As shown in Table 2, when B > 0 and C > 1, the characteristic curve of the newly flooded area exhibits an upward distorted trend. Water flooding has a negligible influence on development. The larger the values of B and C, the greater the growth rate of lgWOR and the worse the development effect; when B < 0, 0 < C < 1, the new water flooding characteristic curve exhibits a downward bend, indicating that the water flooding development effect is favorable; additionally, the larger the values of B and C, the smaller the growth rate of lgWOR and the better the development effect; additionally, the larger the values of B and C, the smaller the growth rate of lgWOR and the better As a result, only B and C values may be used to determine the development impact of water cut-off floods.

The representation form of the formula (28) is similar to that of formula (13), which can be expressed as y = A + B.C1x. The form of C1x, so the above conclusion is also applicable to formula (28), only C needs to be changed into C1.

4 Oilfield Instance Verification

The application study and research of novel water floodings characteristic curve formulae such as formula (13) and formula (28) are conducted using on-site production data from the JH oilfield. By comparing the forecast error of the new curve to the actual data points, as well as the characteristic curve of B-water flooding and the characteristic curve of other water type floods. It is shown that it may be used to forecast the dynamic evolution of high and ultra-high water cut stages.

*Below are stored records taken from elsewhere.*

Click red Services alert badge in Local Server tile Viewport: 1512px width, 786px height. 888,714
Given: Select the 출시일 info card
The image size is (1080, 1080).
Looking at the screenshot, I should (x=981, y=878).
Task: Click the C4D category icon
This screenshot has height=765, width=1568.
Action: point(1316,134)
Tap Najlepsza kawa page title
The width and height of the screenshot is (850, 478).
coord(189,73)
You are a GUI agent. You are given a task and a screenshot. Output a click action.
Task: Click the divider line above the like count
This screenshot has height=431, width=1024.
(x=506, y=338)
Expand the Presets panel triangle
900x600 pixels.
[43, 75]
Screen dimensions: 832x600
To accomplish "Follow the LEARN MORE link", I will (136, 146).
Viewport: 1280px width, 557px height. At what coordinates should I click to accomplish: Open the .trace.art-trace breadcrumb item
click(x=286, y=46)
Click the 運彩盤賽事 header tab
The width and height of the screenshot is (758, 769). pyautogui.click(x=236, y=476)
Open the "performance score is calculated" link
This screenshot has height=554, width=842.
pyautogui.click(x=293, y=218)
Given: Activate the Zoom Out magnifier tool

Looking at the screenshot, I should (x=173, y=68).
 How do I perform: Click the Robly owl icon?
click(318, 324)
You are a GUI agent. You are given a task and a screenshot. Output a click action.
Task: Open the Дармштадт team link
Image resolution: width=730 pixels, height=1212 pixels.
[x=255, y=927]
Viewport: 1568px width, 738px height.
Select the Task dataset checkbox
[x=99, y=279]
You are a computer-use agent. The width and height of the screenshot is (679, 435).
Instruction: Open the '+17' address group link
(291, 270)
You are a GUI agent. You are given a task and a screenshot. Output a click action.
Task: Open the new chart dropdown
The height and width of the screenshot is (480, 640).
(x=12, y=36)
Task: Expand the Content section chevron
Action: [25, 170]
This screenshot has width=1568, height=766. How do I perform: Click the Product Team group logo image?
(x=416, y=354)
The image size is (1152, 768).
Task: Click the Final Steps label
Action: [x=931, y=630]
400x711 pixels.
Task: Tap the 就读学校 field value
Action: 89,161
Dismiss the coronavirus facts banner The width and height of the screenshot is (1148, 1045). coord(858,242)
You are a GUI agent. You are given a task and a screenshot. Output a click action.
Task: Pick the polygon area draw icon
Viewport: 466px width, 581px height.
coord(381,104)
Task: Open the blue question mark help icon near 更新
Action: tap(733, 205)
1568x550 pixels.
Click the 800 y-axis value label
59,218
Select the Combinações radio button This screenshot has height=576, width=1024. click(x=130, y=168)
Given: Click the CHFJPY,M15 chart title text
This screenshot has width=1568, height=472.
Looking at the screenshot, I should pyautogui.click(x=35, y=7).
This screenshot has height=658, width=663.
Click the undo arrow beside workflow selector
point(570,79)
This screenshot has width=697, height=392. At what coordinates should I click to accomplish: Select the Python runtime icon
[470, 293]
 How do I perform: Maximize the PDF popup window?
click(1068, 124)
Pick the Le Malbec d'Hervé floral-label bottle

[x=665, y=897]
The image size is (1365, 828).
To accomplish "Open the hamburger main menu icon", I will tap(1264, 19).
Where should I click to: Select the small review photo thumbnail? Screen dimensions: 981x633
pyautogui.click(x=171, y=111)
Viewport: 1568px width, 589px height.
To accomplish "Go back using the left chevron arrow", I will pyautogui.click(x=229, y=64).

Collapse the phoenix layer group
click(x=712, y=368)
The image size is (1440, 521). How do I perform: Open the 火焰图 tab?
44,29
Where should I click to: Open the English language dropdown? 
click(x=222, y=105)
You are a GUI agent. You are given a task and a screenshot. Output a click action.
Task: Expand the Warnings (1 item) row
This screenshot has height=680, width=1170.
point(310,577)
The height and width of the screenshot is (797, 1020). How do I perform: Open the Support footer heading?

4.1 Verification of Production Data in Mawangmiao Block of JH Oilfield

The actual development data of the Mawangmiao block in the JH oilfield is shown in Table 3.

This block has geological reserves of 891.6531 T * 104 t. The association between lgWOR and R has been determined using the data in Table 3. This block implemented a variety of water management measures in 2006, with surprising results. The block’s oil well water production was regulated. The total water reduction remained constant at about 85 percent. When the water cut reached around 87.86 percent in 2007, the lgWOR-R curve curved downward.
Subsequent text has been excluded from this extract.